TASK
Reproduce all of the data below verbatim, leaving out the pictures.

Dataset excerpt
--- --- ---

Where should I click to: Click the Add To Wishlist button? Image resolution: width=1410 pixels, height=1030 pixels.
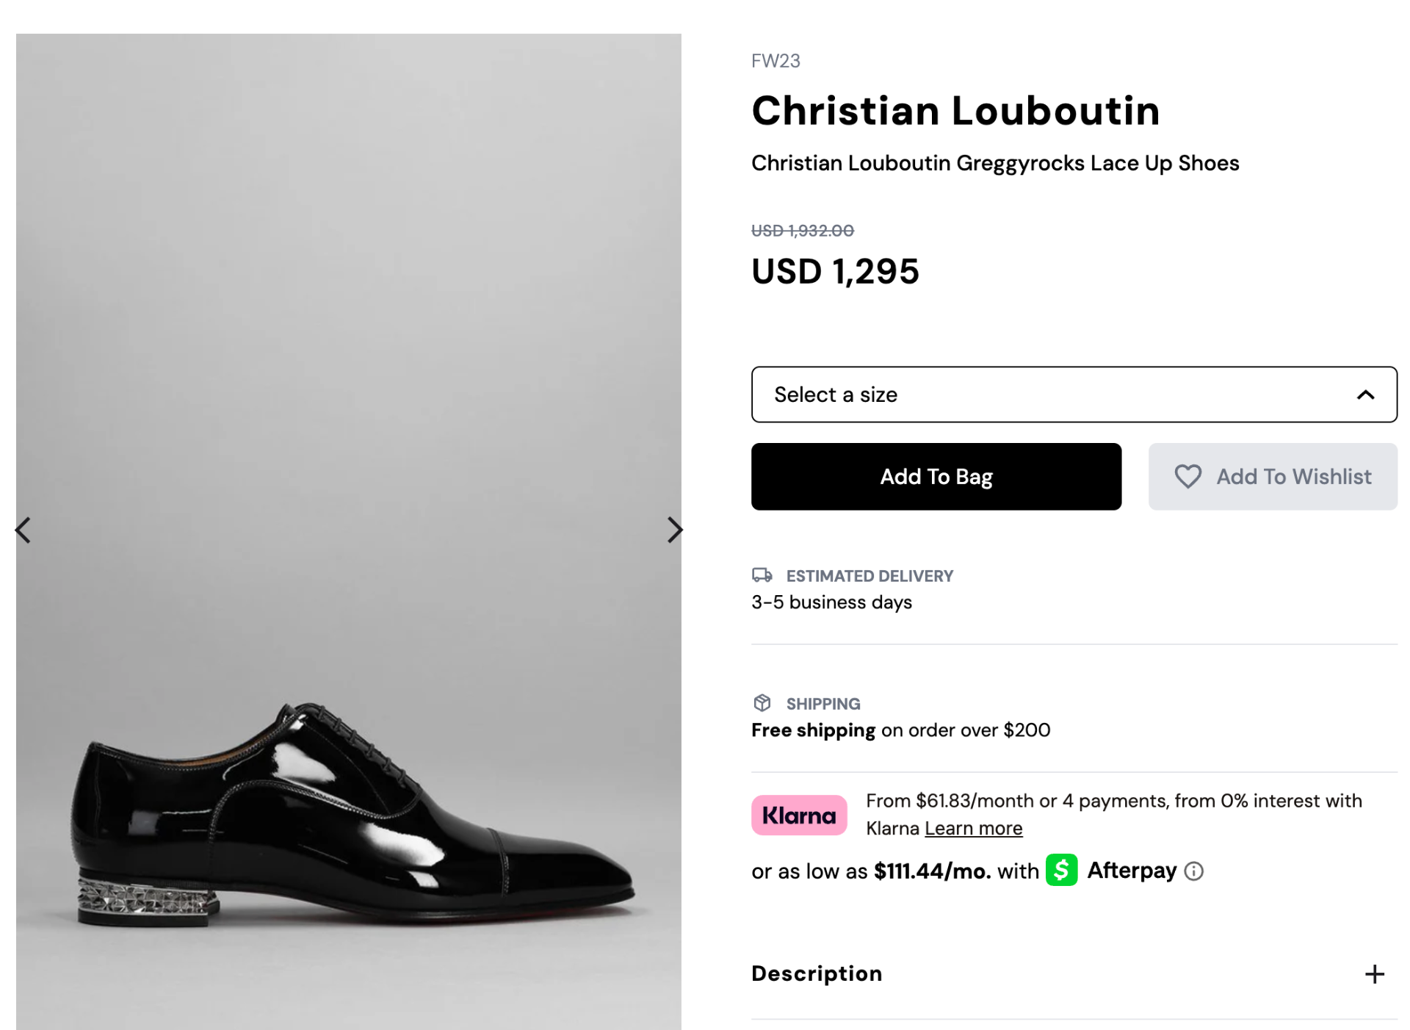point(1273,477)
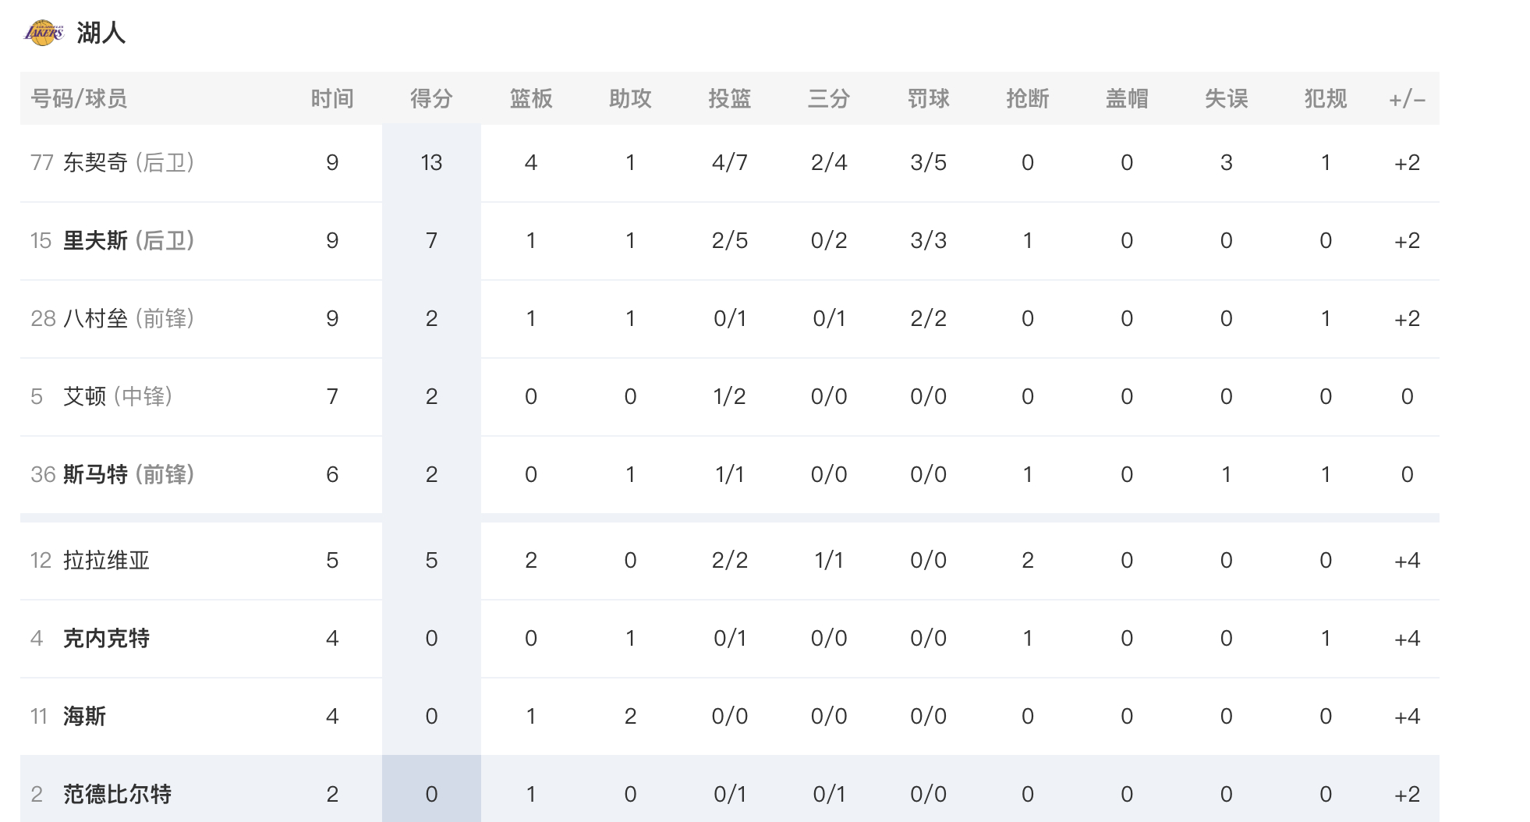Select the 时间 column header
1530x822 pixels.
click(x=332, y=98)
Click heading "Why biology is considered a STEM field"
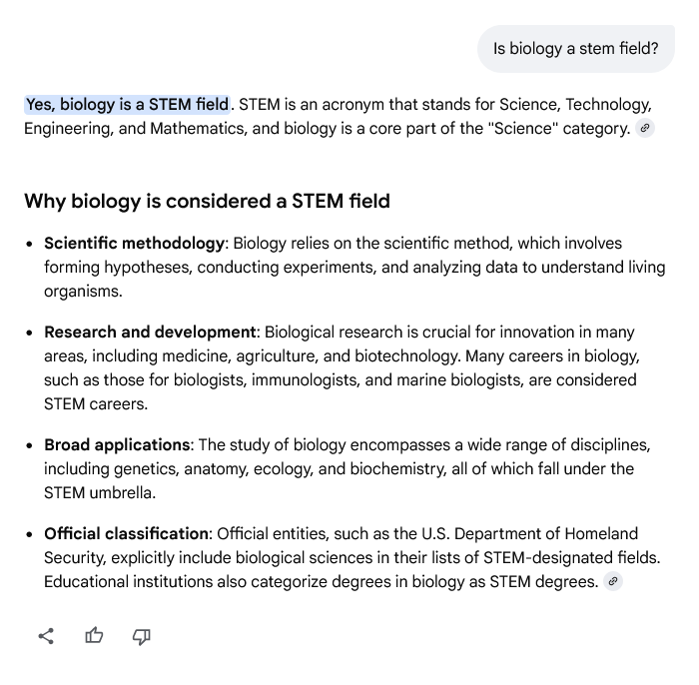 [x=207, y=202]
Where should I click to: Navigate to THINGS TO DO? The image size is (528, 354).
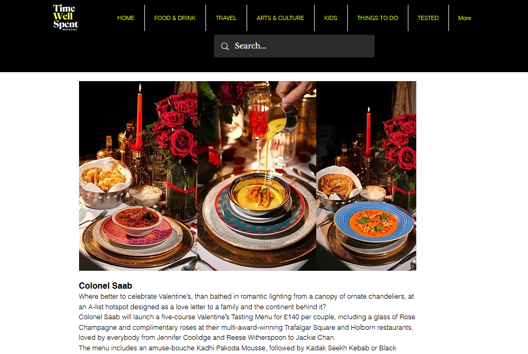pos(377,18)
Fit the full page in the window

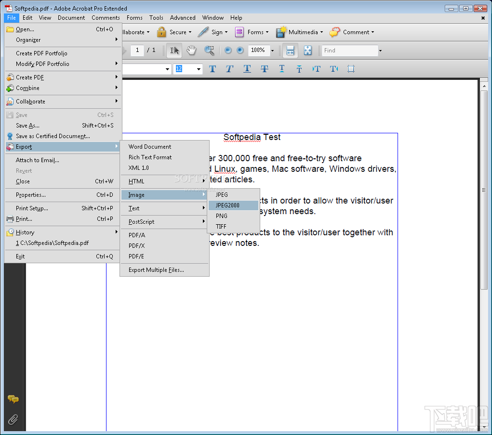(x=307, y=51)
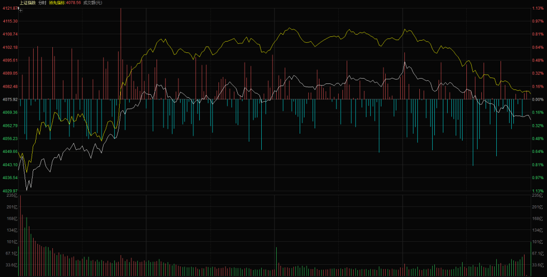
Task: Click the 101亿 label on right volume axis
Action: (538, 242)
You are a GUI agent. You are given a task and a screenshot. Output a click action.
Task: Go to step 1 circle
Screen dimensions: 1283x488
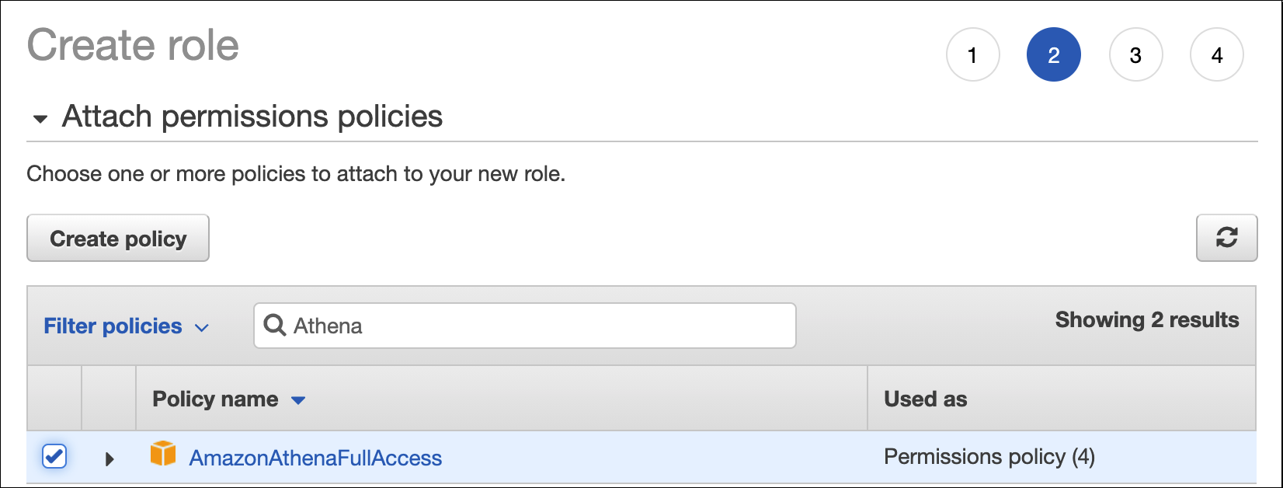pyautogui.click(x=972, y=55)
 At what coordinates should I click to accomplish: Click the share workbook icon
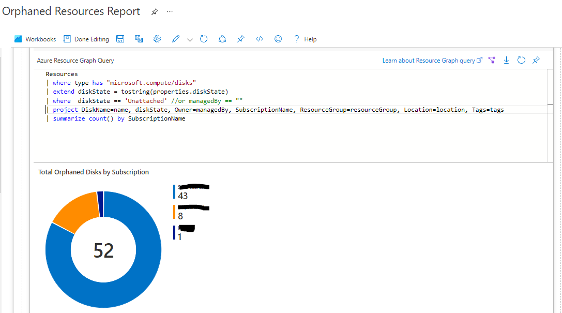(222, 39)
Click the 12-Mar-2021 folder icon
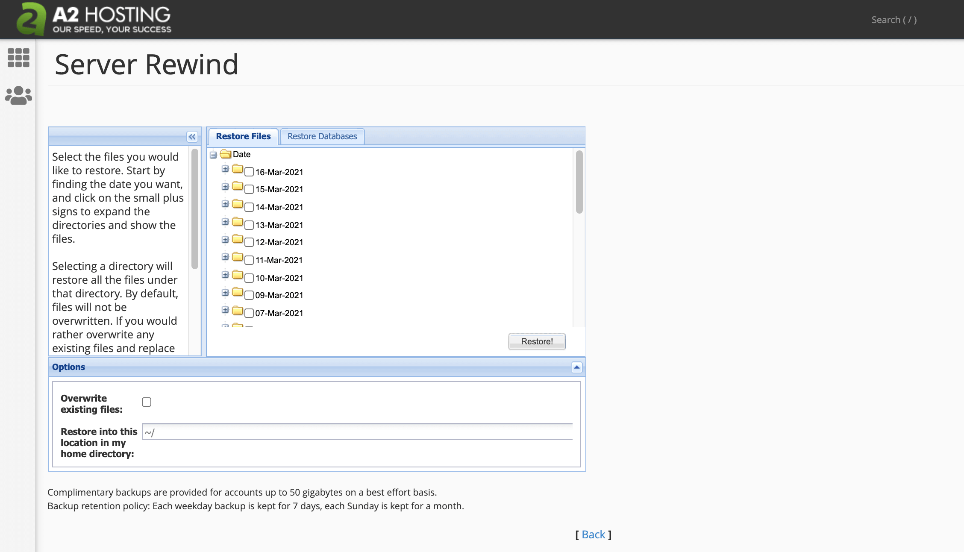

--- --- ---

REPLY TO THE TASK
Where should I click to: Click the Add To Wishlist button? Image resolution: width=1410 pixels, height=1030 pixels.
point(1273,477)
Select the 时间 column header
1530x822 pixels.
click(x=332, y=98)
Click heading "Why biology is considered a STEM field"
 [x=207, y=202]
Where should I click to: Navigate to THINGS TO DO? The image size is (528, 354).
pos(377,18)
Fit the full page in the window

(x=307, y=51)
Task: Click the 101亿 label on right volume axis
Action: (538, 242)
You are a GUI agent. You are given a task and a screenshot. Output a click action.
Task: Go to step 1 circle
Screen dimensions: 1283x488
pyautogui.click(x=972, y=55)
 At what coordinates should I click to accomplish: Click the share workbook icon
(222, 39)
Click the 12-Mar-2021 folder icon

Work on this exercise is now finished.